- _EXERCISE MATERIALS_
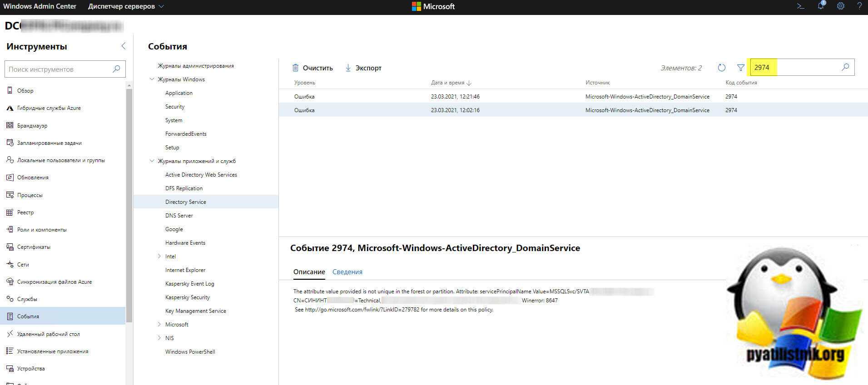868x385 pixels.
Task: Open the Firewall (Брандмауэр) tool
Action: (x=32, y=125)
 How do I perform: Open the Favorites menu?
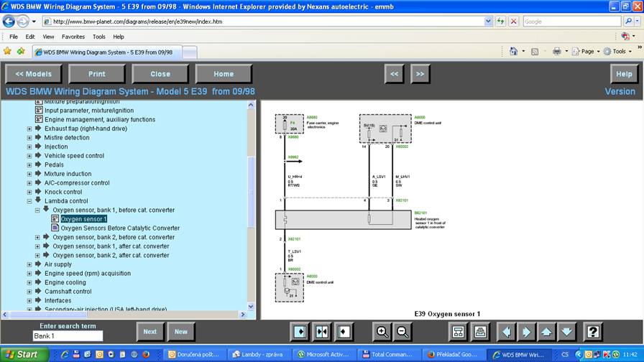pyautogui.click(x=73, y=37)
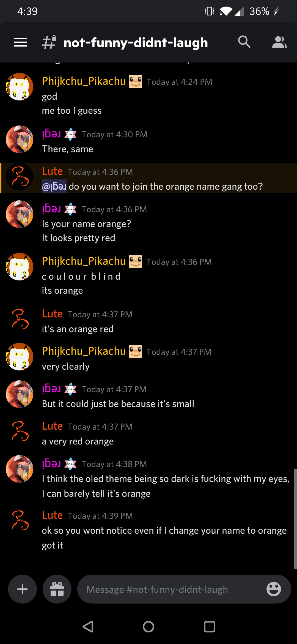Image resolution: width=297 pixels, height=644 pixels.
Task: Tap Phijkchu_Pikachu username at 4:24 PM
Action: pos(84,81)
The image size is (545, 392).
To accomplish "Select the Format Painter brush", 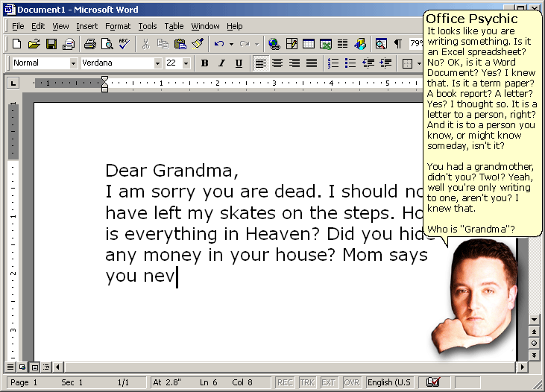I will (198, 45).
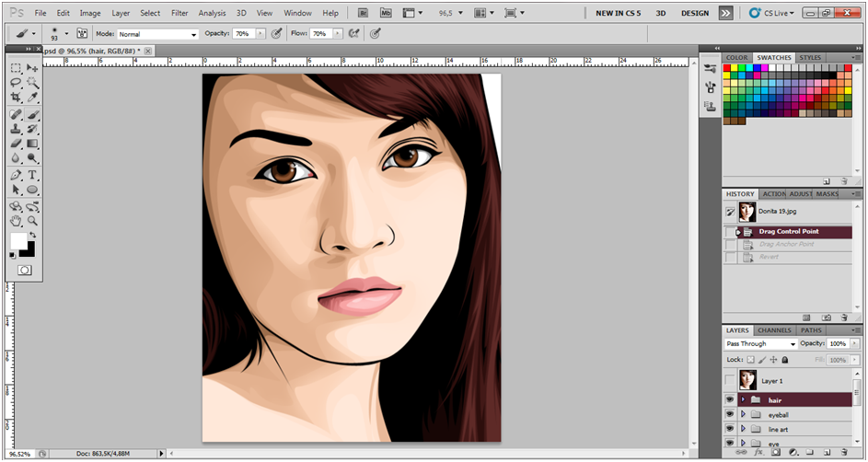Open the brush Mode dropdown set to Normal
This screenshot has height=462, width=868.
click(x=158, y=33)
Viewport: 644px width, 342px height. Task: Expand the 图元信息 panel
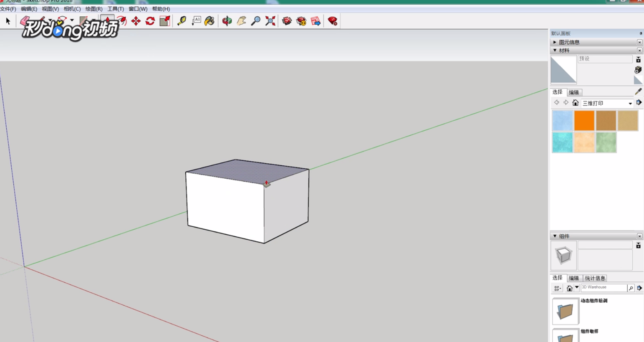[555, 42]
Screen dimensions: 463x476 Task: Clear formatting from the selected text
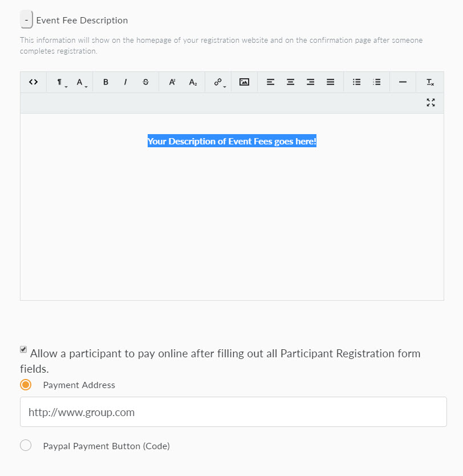point(430,82)
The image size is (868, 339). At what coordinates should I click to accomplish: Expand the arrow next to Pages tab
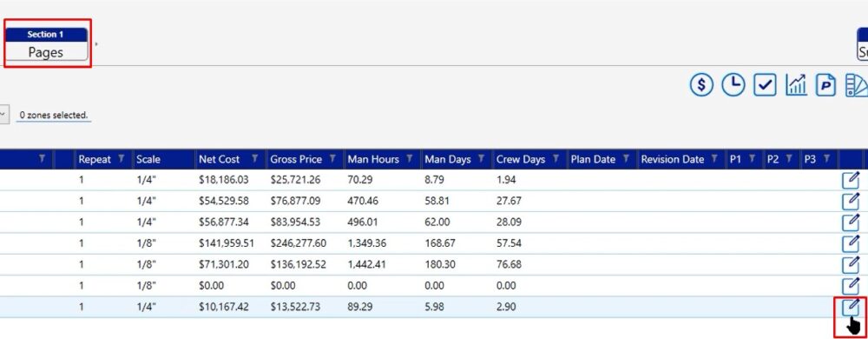(x=95, y=43)
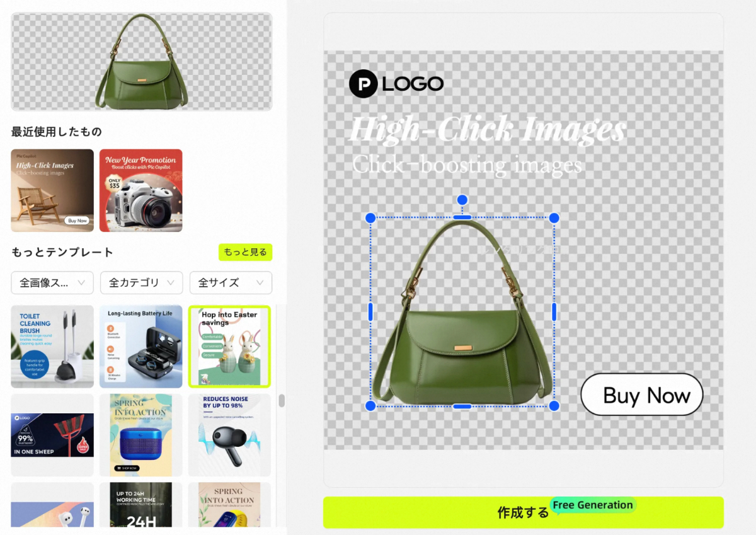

- _EXERCISE OBJECTIVE_
Once the line containing "Screen dimensions: 463x476" is found, transcribe it and the rest of the lines to the end of the listing above exactly, omitting all pictures.

- _REPLY_
Screen dimensions: 463x476 Task: Clear formatting from the selected text
point(430,82)
The image size is (868, 339). At what coordinates should I click to accomplish: Expand the arrow next to Pages tab
(x=95, y=43)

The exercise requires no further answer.